Préparation du troisième vaisseau Soyouz en janvier 1967

Le troisième vaisseau Soyouz a été préparé fin janvier 1967. Le décollage du troisième Soyouz était prévu pour le 6 février, à 06h00 heure de Moscou, mais le compte à rebours a été interrompu à H-4, à cause d’un problème de tension électrique. Le problème électrique ayant été rapidement résolu, la Commission d’État a donné son feu vert à l’approvisionnement en carburant de la fusée et au décollage. Le temps hivernal extrême persistait toujours à Tyura-Tam, avec moins 22 degrés à l’extérieur et des rafales de vent atteignant entre 7 et 8 mètres par seconde. Pendant les derniers préparatifs, un problème mineur dans le système de chauffage sur la rampe de lancement a nécessité un délai de 20 minutes. Le Soyouz 7K-OK n° 3 a décollé le 7 février 1967, à 06 :20 heure de Moscou. L’ascension s’est passée normalement, et l’insertion orbitale a été correcte. La mission a été annoncée dans la presse soviétique sous le nom de Cosmos-140. Comme d’habitude, l’annonce officielle n’a fourni aucune information sur la nature réelle du lancement.

Le Soyouz a effectué ses trois premières orbites autour de la Terre sans aucun problème. Selon Chertok, les problèmes sont apparus lors de la quatrième orbite. Le véhicule n'a pas répondu aux ordres de s'orienter pour faire tourner les panneaux solaires face au soleil afin de recharger les batteries embarquées. Le système de capteur d'astro-orientation utilisé pour cette manœuvre avait manifestement mal fonctionné. Pour aggraver les choses, les niveaux de propergol dans le système de contrôles d'altitude avaient chuté à des niveaux de 50 pour cent pendant ce test. Après des discussions houleuses, il a été décidé de renforcer l’orbite du vaisseau pour empêcher un retour prématuré. Le moteur du Soyouz 7K-OK n°3 a finalement tiré pendant 58 secondes pendant la 22ème orbite de la mission, permettant d’obtenir une vitesse de 36 mètres par seconde, insérant le vaisseau spatial dans une orbite de 310 par 220 kilomètres. La consommation de propergol étant trop importante, les membres de la commission ont cherché à mettre fin au vol le plus tôt possible. La Commission d'État a décidé d'utiliser le système de capteur ionique d'orientation pour positionner le véhicule dans la bonne attitude avant le rétro freinage. Malgré les doutes du chef du département TsKBEM Raushenbakh, le système a fonctionné sans problème et l'appareil de descente du Cosmos-140 a commencé sa rentrée. Le service de recherche et de sauvetage a reçu de faibles signaux de l'appareil de descente, qui provenaient manifestement de la mer d'Aral, loin à l'ouest du site d'atterrissage prévu. Environ quatre heures après l'atterrissage, les chercheurs ont découvert l'appareil de descente à onze kilomètres du cap Shevchenko, couché sur un iceberg dans la mer d'Aral. C'était le premier atterrissage en mer d'un véhicule piloté soviétique. Malheureusement, peu de temps après la découverte de la capsule, celle-ci a coulé à travers la glace à une profondeur d'une dizaine de mètres.

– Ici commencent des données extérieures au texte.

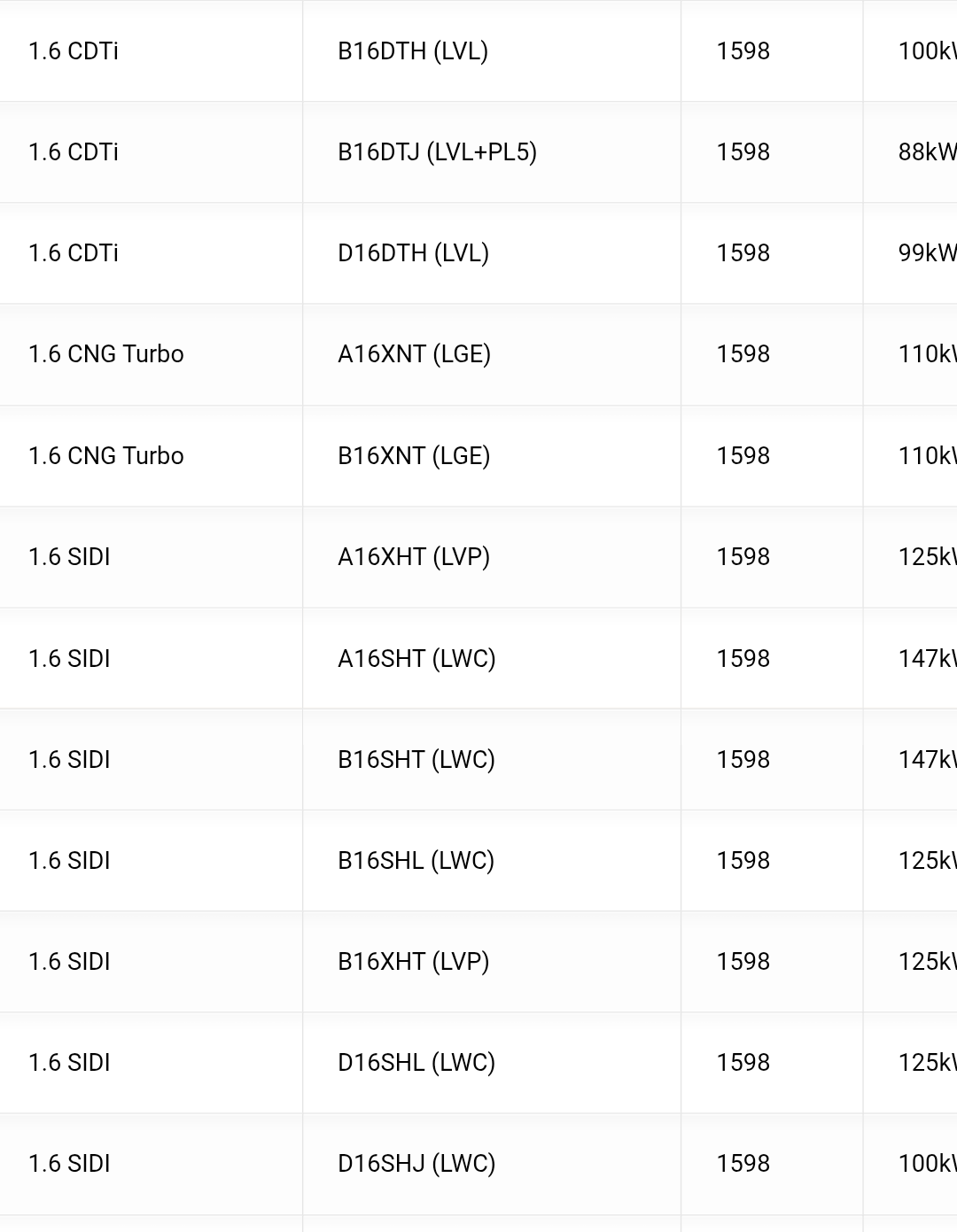Click the 88kW power value
Image resolution: width=957 pixels, height=1232 pixels.
[x=927, y=152]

La récupération de la capsule s'est avérée extrêmement difficile, et l'armée de l'air a dû faire appel à une équipe de plongeurs. Avec beaucoup de difficulté, un hélicoptère Mi-6 a réussi à remonter et à emmener la capsule vers le rivage. Dans leur analyse, les ingénieurs ont découvert un trou de trente millimètres sur dix dans la partie centrale inférieure du véhicule, qui avait entraîné une perte de pression au début de la descente atmosphérique et le naufrage de la sonde. Si un équipage avait été à bord, il serait mort, puisque les membres d'équipage de Soyouz ne portaient pas de combinaison spatiale lors de la rentrée. Comme lors du précédent vol d’essai Soyouz sans pilote, la véritable mission de Cosmos-140 est restée secrète en URSS jusqu’à la publication de l’Encyclopédie de cosmonautique en 1985, qui a identifié les satellites Cosmos dans le cadre du programme d’essais Soyouz, mais n’a fourni aucun autre détail que les dates de lancement et d’atterrissage de ces missions.